Downloading the crossword puzzle

Once we finish those three requests, we should have a cookie saved to our cookies.txt file that indicates we are authorized and logged in. If all that went well, we can now run our first curl request again and the PDF puzzle download should work:

Once I have the cookie that shows I'm authenticated, I download the pdf:

# Download the print edition of the crossword
curl -b cookies.txt -s "https://www.nytimes.com/svc/crosswords/v2/puzzle/print/19803.pdf" -o crossword.pdf

There are a few more basic requests involved to variabalize the puzzle date (19803 above). If interested, you can find these additional steps in my NYTimes Crossword Download and Print script on GitHub.

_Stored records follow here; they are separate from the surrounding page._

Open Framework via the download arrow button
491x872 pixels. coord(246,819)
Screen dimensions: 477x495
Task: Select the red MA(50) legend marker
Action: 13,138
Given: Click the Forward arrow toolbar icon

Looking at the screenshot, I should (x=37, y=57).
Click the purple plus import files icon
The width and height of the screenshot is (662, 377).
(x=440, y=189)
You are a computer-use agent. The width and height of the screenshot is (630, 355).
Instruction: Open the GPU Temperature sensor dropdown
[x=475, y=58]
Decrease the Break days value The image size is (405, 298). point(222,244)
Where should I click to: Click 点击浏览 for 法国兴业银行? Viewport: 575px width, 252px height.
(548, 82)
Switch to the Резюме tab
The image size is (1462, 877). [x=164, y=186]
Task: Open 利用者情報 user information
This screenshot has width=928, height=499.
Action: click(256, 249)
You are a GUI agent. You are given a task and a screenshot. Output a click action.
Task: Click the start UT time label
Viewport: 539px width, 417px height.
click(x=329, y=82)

Daily scheduling and printing automation.

With the PDF crossword puzzle downloaded, all I need to do is have the file automatically sent to my printer every morning.

I'm running this script on a Raspberry Pi server running Linux, so all I need to do is issue an lp command to send the file to my printer:

lp -n $NUMBER_OF_COPIES -o fit-to-page -d BrotherHL2170W crossword.pdf

That's it! I've scheduled the script with cron and now every morning at 7 am, I have two copies of that day's crossword puzzle sitting in my printer, ready to be filled with no manual intervention required.

If you want to do something similar, the full script is available on my GitHub New York Times Crossword Daily Download and Print repository.